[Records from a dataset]
────────────────────────────────────────

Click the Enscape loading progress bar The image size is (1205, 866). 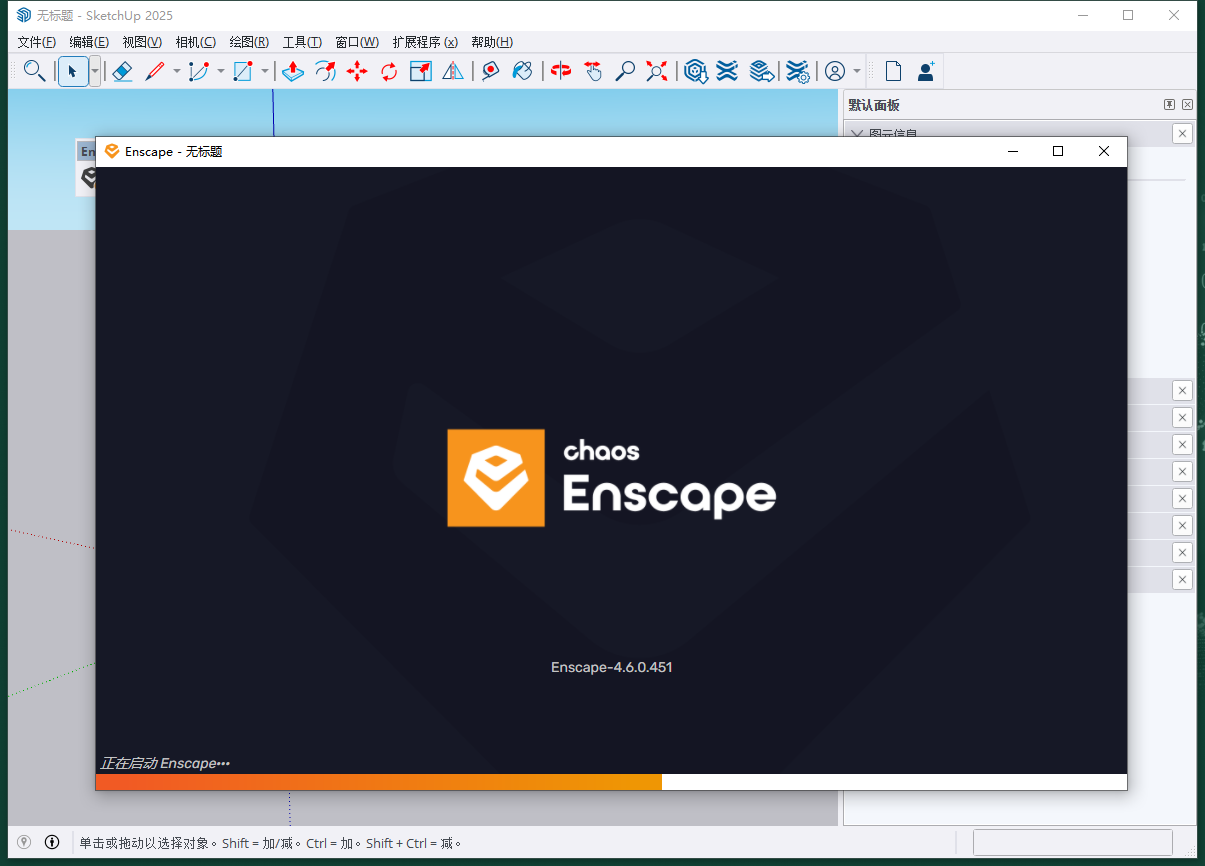[x=610, y=781]
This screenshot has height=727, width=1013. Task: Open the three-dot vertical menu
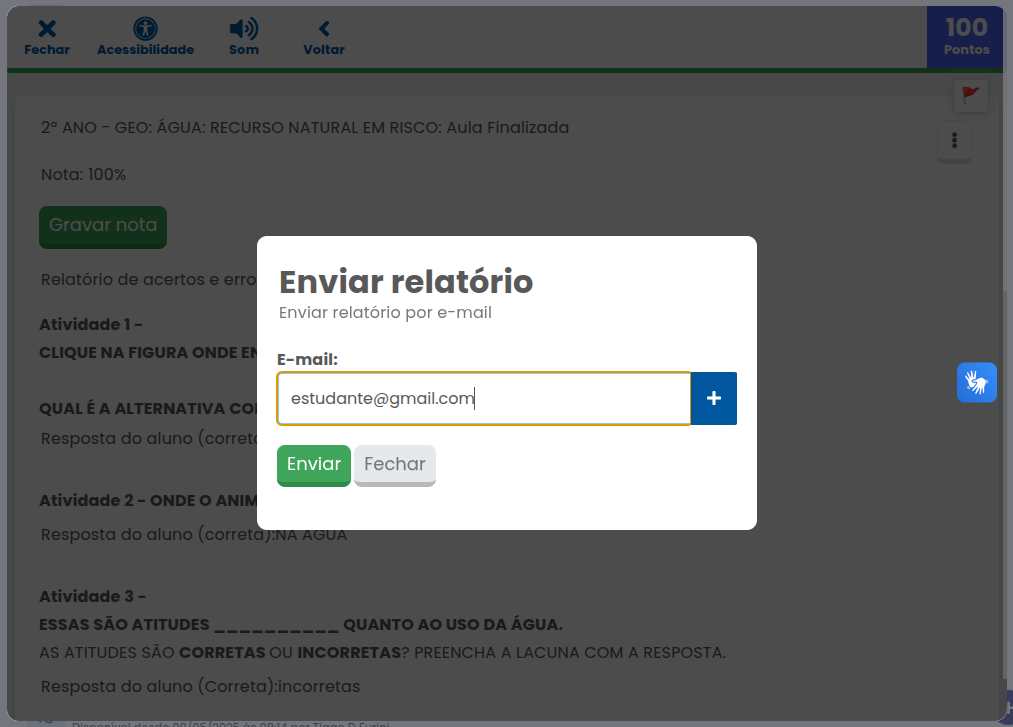click(x=954, y=140)
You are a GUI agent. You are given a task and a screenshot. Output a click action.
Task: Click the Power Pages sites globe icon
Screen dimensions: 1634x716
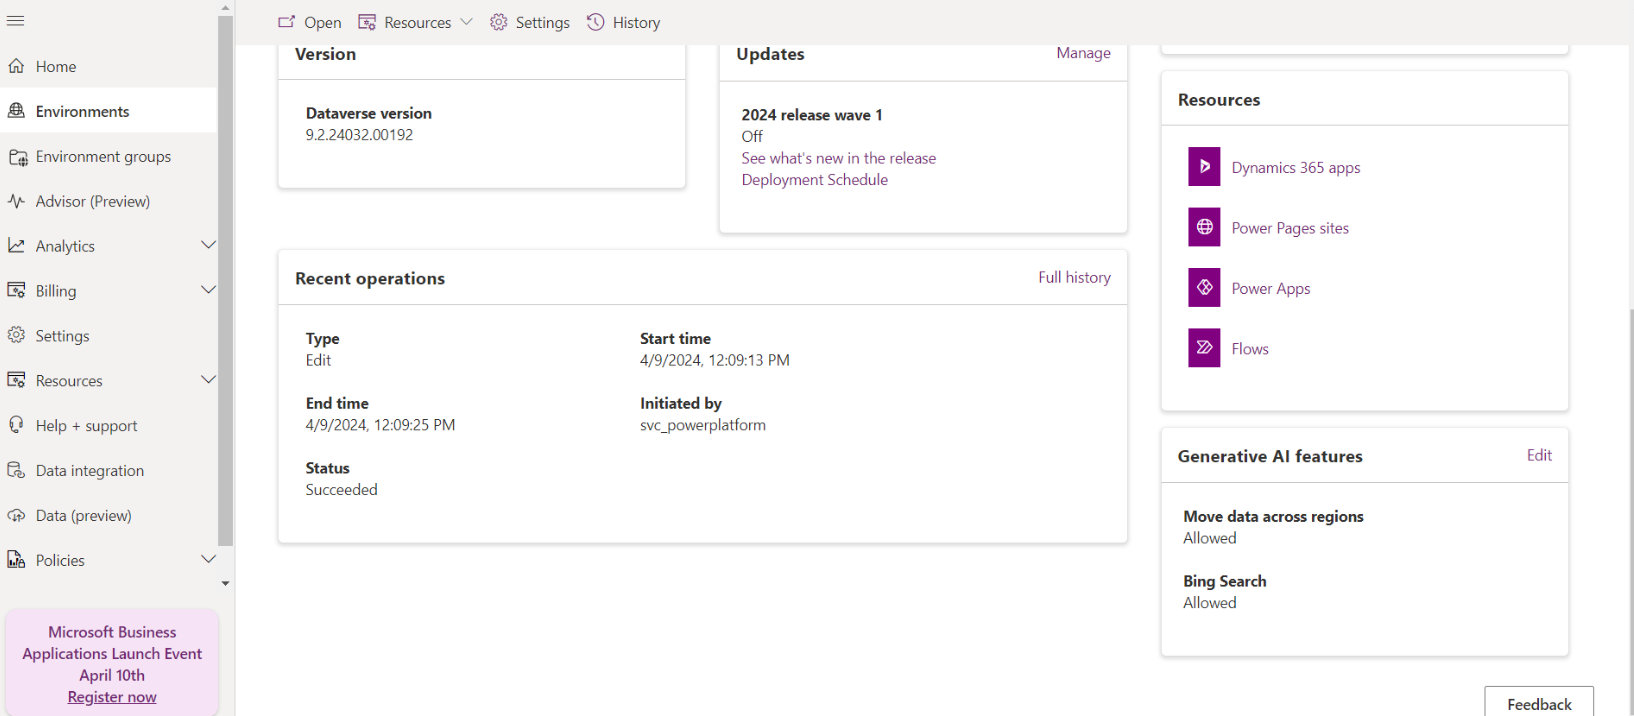[x=1204, y=228]
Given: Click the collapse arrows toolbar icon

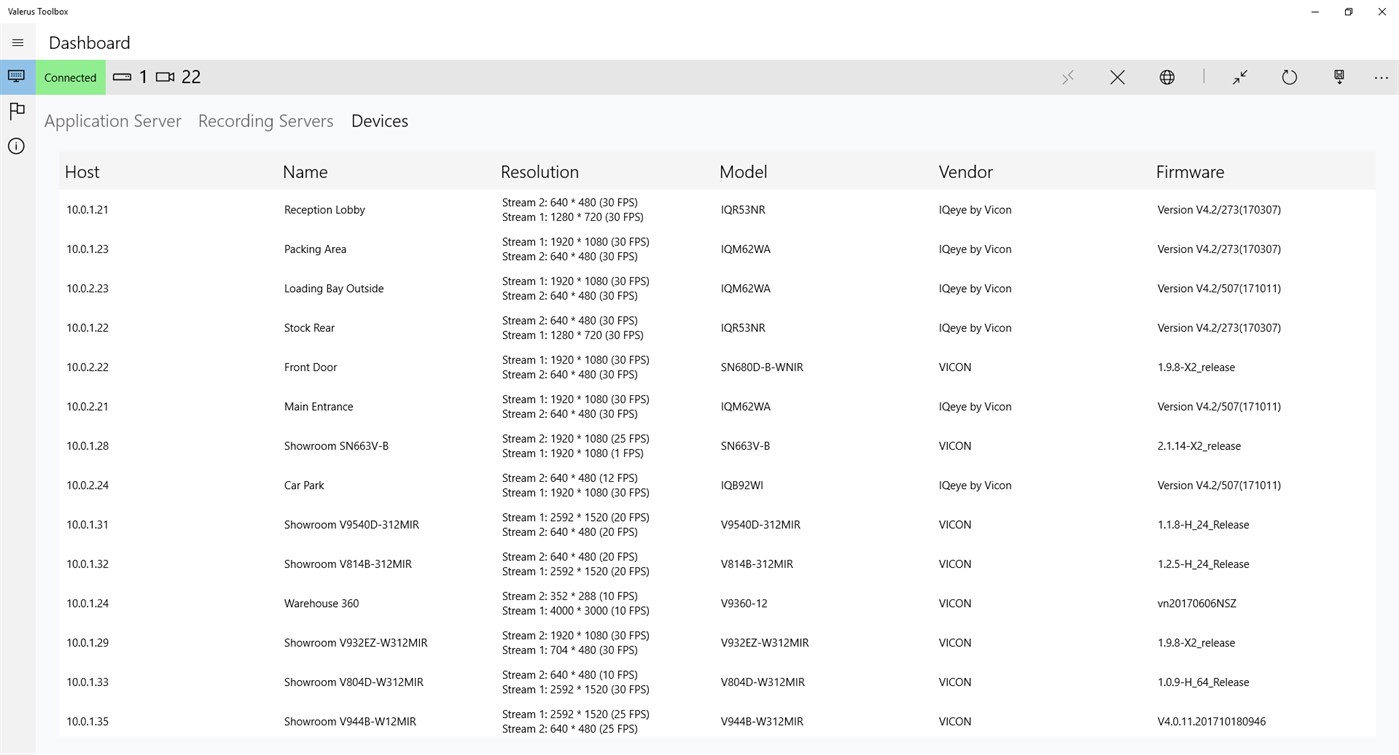Looking at the screenshot, I should click(1240, 77).
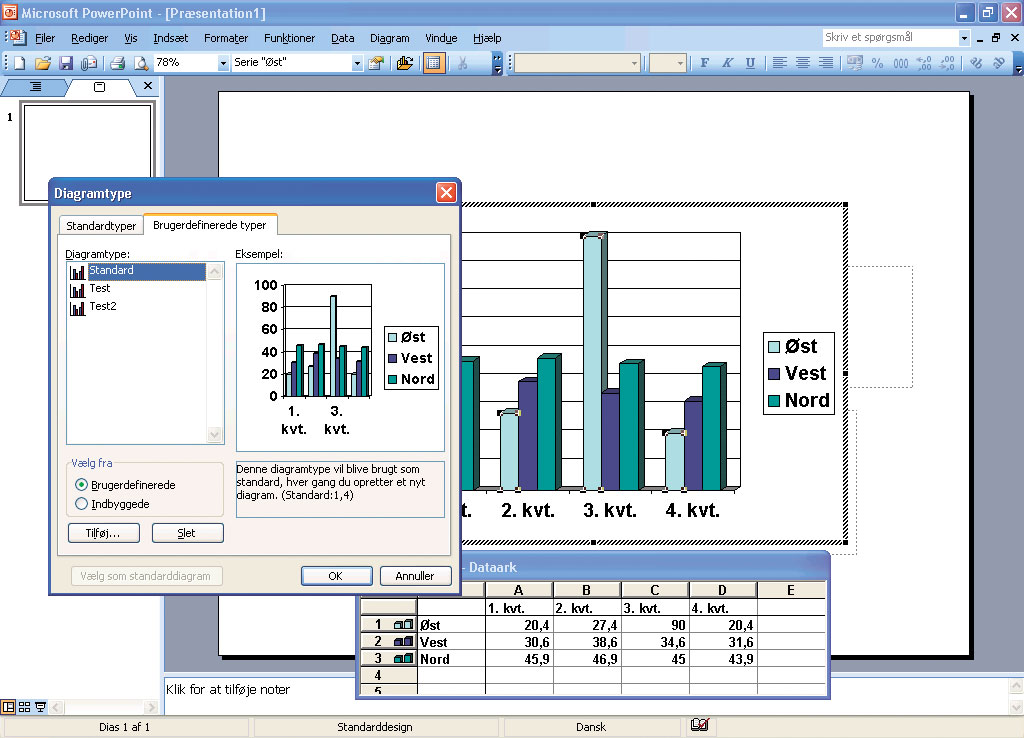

────────────────────────────────────────

DESCRIPTION OF THE TASK: When you reach the line containing "You are a GUI" in the records above, write out that line and every line after it through the end, exactly, but omit the pictures.

RESPONSE TO THE EXERCISE:
You are a GUI agent. You are given a task and a screenshot. Output a click action.
Task: Click the Power Pages sites globe icon
Screen dimensions: 1634x716
[x=1204, y=228]
Given: Click the collapse arrows toolbar icon

Looking at the screenshot, I should click(1240, 77).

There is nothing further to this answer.